Here’s the setting: fancy enough restaurant in the city centre that shall remain anonymous. Delicious food with a locally-sourced ethos. Wine list the length of a Dickens novel. I ask the waiter if I could see the beer list. Slightly snarky response: “We have Heineken and Budweiser”. At six quid a bottle.
This, in my mind, is absolutely insulting. If you’re attempting to run a restaurant with a heavy focus on fresh, local produce and are targeting people who actually have tastebuds wired to their brain and are willing to pay a premium for the best fare available, then why oh why would you offer to complement said produce with some of the worst macro beer on the market? You don’t see Buckfast heading many wine lists, do you? Lambrini by the glass or bottle? No you fecking don’t.
It baffles me why some restauranteurs – who proclaim to have the keenest of gastronomic tastes – can’t seem to fathom the potential that beer has in a restaurant setting. Have they never tried a dark Belgian Trappist ale with blue cheese? Do they not know that a generously hopped IPA is the perfect accompaniment to spicy cuisine? Never paired smokey Black Forest ham with a German Rauchbier? Never exclaimed ‘shit me, that’s delicious’ while sipping an imperial stout alongside chocolate-based desserts? Hell, maybe they haven’t. But they should – innovative and forward-thinking chefs and restauranteurs should be getting to know the ins and outs of the growing artisan beer movement in the country, educating themselves on what’s available and what a positive impact it can have on their menus. Plus, haven’t they noticed the burgeoning local beer scene that has come alive in Ireland over the past few years? Jesus, we’ve got an abundance of high-quality fresh local beers available on our doorstep and some places persist in serving the liquid equivalent of the McChicken Sandwich.

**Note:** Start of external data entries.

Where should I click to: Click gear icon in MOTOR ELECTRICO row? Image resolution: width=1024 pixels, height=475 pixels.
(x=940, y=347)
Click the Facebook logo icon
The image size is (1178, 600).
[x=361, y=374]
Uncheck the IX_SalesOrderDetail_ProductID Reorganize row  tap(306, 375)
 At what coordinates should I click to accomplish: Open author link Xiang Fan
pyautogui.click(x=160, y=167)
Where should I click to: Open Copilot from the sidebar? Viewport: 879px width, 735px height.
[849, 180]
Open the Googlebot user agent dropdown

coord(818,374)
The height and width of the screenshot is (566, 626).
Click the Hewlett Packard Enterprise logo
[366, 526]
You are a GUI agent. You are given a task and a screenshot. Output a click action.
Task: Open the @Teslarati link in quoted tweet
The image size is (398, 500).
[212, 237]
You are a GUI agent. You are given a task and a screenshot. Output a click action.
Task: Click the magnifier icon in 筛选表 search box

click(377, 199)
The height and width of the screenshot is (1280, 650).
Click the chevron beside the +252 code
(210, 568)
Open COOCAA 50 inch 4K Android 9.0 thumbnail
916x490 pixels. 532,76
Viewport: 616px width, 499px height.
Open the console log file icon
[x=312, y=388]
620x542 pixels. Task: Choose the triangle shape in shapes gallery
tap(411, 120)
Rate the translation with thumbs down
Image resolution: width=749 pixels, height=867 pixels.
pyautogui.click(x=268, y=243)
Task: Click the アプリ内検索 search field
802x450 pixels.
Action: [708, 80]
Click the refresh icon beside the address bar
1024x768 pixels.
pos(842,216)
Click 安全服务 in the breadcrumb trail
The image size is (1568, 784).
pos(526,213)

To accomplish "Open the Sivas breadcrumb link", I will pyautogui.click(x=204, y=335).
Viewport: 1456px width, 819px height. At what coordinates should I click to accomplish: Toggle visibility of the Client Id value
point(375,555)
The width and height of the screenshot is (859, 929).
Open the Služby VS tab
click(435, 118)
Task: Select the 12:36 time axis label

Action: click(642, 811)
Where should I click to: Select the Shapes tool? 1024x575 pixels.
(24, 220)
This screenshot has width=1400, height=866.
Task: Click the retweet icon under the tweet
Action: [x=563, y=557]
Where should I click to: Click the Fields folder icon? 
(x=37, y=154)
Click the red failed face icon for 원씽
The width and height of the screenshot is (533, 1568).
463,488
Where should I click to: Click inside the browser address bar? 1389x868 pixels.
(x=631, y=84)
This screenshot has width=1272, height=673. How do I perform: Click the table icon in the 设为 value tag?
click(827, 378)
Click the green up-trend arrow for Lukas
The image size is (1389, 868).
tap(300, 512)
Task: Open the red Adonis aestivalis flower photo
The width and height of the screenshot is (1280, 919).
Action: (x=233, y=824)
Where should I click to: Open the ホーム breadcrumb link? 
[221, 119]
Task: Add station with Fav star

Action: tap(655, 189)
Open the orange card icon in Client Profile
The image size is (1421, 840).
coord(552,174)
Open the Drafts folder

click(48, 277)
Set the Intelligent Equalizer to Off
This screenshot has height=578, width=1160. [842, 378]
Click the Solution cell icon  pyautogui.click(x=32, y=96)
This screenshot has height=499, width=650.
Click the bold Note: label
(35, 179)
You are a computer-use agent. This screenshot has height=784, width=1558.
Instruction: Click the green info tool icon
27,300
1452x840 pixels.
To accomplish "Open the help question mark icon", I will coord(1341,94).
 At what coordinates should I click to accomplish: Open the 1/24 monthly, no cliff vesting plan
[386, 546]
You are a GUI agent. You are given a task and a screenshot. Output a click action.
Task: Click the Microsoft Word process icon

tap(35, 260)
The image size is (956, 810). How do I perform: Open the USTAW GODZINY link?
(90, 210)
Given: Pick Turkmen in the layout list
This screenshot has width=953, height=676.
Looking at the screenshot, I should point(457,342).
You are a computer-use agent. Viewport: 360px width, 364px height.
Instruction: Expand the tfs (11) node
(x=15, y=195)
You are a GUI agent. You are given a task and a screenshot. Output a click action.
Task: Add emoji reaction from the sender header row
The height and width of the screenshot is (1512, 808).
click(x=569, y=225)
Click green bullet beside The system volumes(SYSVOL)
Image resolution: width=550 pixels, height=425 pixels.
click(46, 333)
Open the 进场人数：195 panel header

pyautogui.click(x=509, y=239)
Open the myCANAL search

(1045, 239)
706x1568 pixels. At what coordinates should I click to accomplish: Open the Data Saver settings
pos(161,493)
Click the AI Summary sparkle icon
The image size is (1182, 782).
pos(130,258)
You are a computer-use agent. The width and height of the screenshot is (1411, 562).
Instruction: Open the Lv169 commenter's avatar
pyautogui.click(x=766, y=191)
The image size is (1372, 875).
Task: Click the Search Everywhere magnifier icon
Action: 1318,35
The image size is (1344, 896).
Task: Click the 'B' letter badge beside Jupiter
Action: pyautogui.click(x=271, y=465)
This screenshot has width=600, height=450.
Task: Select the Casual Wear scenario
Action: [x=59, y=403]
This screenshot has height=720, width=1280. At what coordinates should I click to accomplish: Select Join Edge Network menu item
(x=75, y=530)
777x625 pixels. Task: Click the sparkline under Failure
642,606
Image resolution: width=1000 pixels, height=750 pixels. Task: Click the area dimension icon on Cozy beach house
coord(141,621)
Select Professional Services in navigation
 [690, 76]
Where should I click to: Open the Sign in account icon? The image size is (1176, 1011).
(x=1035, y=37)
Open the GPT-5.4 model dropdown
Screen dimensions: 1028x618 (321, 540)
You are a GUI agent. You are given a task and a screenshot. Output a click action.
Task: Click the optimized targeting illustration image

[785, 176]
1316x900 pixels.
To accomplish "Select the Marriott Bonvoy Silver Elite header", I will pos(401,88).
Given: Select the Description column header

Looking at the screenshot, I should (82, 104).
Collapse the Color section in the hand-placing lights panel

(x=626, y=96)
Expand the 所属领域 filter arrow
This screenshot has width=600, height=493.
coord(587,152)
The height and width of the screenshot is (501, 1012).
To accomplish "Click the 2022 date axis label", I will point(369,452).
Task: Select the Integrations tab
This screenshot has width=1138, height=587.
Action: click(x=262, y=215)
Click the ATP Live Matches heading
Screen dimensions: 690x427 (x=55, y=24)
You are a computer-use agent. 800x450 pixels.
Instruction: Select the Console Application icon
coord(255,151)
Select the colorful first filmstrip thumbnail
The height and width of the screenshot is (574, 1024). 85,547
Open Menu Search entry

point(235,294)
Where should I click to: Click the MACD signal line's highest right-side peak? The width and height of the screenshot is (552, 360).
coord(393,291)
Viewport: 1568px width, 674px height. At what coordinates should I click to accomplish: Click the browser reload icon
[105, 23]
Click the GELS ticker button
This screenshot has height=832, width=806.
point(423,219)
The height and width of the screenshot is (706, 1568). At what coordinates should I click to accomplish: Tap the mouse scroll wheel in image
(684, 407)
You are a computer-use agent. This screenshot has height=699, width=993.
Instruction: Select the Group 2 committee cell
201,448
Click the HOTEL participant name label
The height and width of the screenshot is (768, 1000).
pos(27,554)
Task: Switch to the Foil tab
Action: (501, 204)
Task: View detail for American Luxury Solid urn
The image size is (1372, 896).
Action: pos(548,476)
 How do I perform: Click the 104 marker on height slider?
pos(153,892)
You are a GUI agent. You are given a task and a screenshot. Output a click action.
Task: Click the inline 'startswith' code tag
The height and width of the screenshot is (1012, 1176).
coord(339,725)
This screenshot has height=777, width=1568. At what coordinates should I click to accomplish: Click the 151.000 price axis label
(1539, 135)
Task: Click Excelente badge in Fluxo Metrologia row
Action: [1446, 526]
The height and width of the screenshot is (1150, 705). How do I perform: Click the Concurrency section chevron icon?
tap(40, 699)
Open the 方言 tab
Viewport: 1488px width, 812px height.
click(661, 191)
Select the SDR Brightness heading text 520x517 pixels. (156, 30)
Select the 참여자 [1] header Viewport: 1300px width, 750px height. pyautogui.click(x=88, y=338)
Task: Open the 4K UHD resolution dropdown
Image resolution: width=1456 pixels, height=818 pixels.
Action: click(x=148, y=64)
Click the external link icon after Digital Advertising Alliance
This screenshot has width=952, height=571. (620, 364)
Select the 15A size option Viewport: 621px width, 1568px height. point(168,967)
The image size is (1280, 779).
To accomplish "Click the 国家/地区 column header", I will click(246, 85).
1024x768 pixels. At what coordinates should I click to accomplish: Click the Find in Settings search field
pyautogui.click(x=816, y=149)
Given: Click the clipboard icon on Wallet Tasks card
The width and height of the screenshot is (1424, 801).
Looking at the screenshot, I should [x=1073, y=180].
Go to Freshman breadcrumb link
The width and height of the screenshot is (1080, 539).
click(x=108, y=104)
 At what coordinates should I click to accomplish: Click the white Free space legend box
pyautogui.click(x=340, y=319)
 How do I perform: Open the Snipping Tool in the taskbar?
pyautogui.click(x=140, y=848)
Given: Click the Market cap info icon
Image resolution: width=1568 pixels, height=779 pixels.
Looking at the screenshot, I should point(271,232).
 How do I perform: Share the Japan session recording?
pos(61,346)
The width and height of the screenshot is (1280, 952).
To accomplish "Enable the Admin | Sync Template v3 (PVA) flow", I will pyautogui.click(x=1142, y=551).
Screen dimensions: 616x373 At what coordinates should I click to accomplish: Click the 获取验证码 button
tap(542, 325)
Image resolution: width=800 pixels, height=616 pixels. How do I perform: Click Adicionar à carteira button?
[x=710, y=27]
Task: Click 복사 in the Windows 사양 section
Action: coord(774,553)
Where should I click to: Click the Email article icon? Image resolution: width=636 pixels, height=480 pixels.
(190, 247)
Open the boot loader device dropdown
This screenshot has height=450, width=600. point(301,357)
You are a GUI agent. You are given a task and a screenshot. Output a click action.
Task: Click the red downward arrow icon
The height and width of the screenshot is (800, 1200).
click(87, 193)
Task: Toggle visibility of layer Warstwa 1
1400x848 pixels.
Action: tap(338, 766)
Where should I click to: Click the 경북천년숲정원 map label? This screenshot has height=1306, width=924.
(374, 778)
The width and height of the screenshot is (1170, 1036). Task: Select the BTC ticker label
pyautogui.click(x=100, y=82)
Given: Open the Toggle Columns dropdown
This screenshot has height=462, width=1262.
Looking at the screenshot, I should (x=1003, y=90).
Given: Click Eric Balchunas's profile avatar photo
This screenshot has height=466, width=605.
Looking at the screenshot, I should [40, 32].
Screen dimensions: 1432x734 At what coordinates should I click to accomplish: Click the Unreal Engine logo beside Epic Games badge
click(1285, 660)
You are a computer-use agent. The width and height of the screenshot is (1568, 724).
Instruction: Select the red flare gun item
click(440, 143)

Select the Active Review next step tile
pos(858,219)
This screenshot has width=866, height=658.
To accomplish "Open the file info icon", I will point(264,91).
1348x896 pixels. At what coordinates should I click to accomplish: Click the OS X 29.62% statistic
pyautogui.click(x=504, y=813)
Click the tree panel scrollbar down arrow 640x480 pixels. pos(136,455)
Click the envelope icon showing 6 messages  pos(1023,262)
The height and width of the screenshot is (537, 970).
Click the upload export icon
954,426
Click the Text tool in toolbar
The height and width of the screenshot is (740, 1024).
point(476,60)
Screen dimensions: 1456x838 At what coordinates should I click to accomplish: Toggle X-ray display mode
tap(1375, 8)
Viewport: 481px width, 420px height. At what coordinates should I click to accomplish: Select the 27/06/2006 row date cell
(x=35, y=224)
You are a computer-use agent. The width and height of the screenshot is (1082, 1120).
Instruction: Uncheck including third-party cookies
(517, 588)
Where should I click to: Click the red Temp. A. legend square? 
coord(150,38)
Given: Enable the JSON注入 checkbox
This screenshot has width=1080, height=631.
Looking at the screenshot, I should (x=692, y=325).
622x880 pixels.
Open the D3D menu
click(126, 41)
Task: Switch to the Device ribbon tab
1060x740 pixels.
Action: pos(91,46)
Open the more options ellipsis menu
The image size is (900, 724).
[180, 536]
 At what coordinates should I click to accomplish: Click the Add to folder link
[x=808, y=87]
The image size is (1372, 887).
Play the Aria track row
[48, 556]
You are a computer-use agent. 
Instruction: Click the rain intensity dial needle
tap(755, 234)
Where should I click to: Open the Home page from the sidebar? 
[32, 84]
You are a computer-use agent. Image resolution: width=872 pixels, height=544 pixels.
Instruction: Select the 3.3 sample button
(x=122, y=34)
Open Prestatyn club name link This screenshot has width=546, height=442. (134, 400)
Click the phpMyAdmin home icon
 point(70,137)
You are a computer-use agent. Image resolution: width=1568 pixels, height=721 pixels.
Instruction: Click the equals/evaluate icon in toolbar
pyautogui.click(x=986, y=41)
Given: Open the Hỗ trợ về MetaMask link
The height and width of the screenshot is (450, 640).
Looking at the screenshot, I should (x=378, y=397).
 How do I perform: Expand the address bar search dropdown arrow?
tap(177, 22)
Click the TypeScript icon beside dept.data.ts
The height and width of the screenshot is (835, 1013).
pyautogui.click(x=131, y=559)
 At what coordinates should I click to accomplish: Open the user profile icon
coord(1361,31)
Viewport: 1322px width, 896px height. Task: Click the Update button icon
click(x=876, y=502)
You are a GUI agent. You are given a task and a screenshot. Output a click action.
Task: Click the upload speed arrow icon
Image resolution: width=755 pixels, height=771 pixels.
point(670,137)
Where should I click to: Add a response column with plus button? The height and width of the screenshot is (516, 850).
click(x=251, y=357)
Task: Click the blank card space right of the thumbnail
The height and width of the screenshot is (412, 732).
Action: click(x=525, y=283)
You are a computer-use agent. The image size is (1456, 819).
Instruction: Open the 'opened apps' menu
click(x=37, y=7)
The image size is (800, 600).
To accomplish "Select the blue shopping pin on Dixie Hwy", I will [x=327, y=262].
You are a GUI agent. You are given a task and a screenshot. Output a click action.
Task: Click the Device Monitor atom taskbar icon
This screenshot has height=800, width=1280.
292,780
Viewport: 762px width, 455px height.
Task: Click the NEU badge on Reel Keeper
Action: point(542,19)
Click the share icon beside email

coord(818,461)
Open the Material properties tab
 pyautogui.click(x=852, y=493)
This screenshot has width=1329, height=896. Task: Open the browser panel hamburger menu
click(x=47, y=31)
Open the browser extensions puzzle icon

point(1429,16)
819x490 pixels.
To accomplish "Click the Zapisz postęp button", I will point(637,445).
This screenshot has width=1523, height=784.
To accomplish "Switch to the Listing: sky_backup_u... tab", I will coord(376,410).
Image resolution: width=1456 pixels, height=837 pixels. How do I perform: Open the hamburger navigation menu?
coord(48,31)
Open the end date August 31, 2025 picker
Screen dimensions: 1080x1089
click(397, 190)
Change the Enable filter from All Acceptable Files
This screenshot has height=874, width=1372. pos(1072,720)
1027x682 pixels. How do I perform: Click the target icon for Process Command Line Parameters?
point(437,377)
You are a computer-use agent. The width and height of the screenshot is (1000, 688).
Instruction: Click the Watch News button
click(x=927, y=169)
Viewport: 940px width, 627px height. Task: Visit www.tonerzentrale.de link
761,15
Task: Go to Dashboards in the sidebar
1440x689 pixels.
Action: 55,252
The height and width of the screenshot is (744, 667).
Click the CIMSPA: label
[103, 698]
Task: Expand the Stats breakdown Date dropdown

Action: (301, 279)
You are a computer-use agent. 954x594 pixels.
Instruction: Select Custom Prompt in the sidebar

Beer is not the new wine. Anyone saying anything like that is an idiot. Both grape and grain can and should co-exist on menus, and should be given equal respect. The Irish beer scene is moving on leaps and bounds, and if restauranteurs can’t see the value of adding a small but high-quality and diverse selection of local and international brews to their existing offering, then more fool them.
[N.B. Kudos to places around the city such as Whitefriar Grill, L. Mulligan Grocer, F.X Buckley, et al. who have already realised how wonderfully beer can complement high quality food.]